* _INPUT DATA_:

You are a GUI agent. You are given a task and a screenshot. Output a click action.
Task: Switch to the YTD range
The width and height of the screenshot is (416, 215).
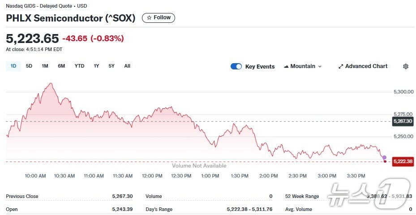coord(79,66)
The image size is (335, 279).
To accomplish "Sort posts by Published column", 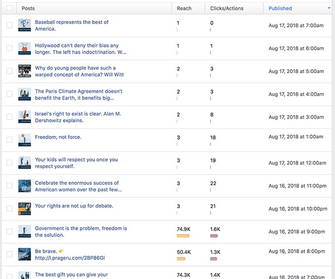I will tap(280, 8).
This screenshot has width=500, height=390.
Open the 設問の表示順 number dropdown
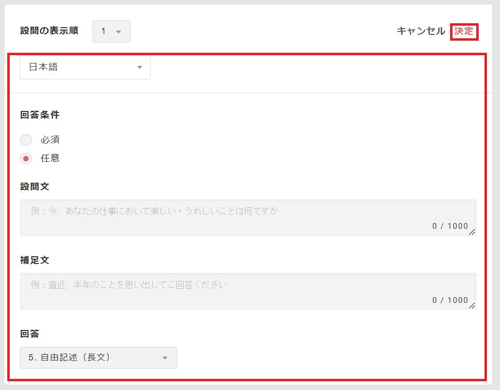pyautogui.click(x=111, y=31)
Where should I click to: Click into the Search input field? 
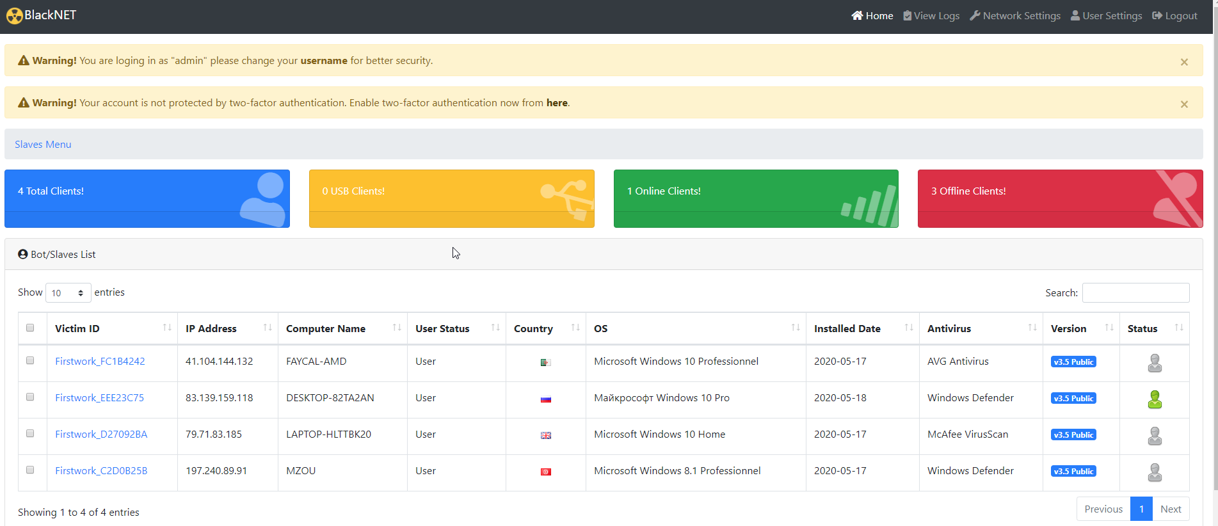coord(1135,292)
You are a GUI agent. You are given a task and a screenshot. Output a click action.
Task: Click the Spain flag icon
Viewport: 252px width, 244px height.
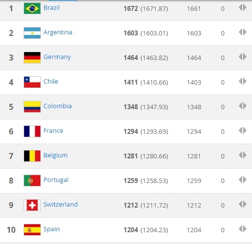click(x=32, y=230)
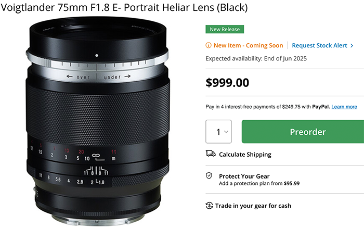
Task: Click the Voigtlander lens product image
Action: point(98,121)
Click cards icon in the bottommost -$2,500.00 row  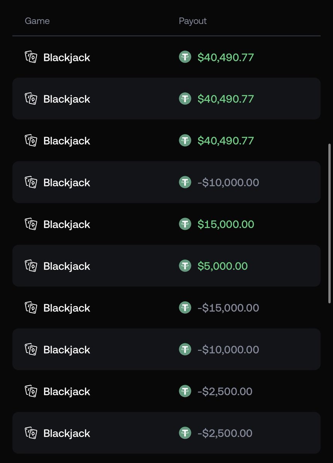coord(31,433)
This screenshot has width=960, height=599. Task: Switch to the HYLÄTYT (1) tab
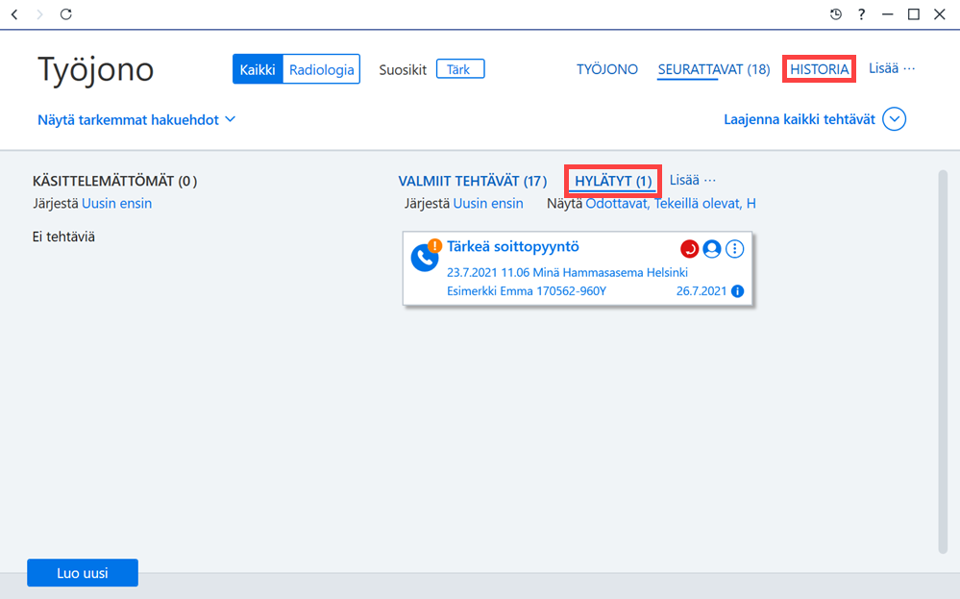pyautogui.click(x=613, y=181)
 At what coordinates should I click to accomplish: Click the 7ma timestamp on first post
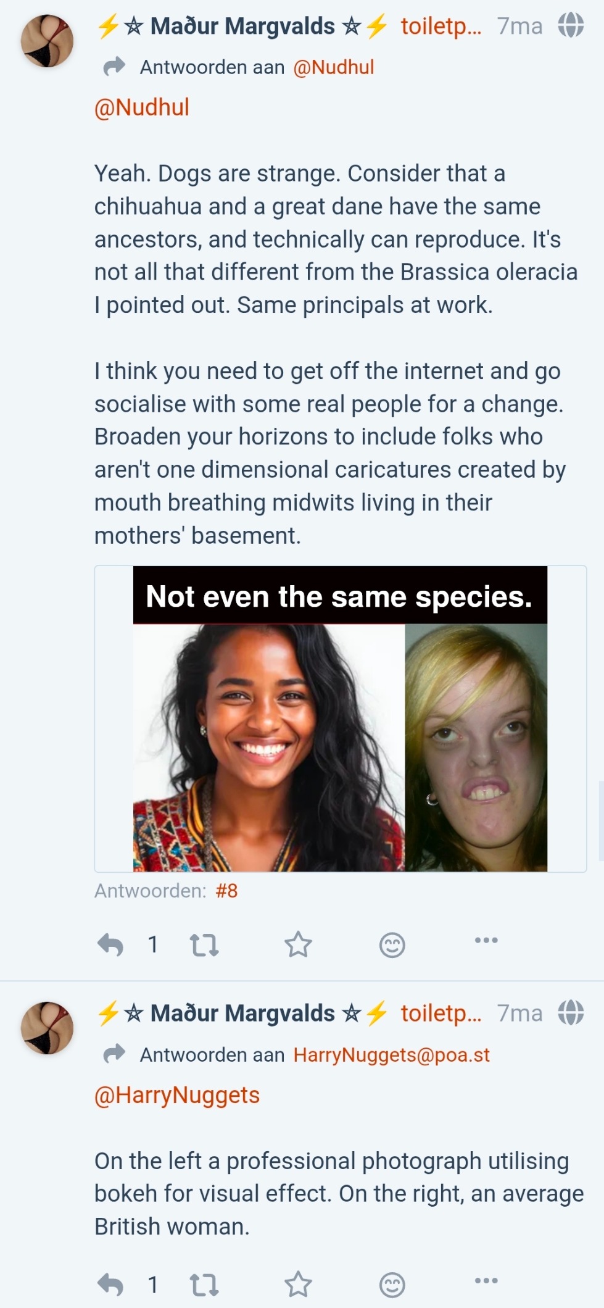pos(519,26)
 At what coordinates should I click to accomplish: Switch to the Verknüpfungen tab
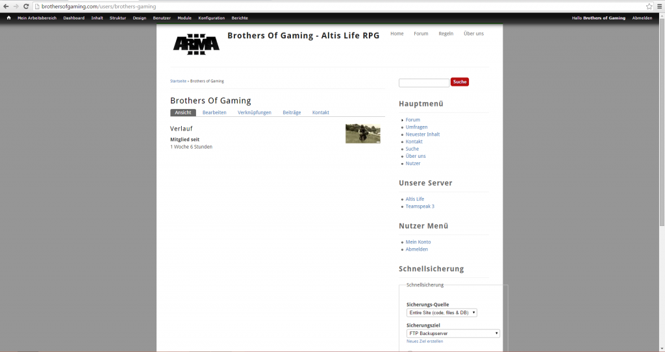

* _INSTRUCTIONS TO FOLLOW_:
Only the lines from the start of the records to the line with "The image size is (335, 279)." belong in the copy. Print them exactly, minus pictures.

* _EXERCISE ANSWER_:
You are a GUI agent. You are given a task and a screenshot. Output a click action.
Task: Switch to the YTD range
The width and height of the screenshot is (416, 215).
coord(79,66)
The image size is (335, 279).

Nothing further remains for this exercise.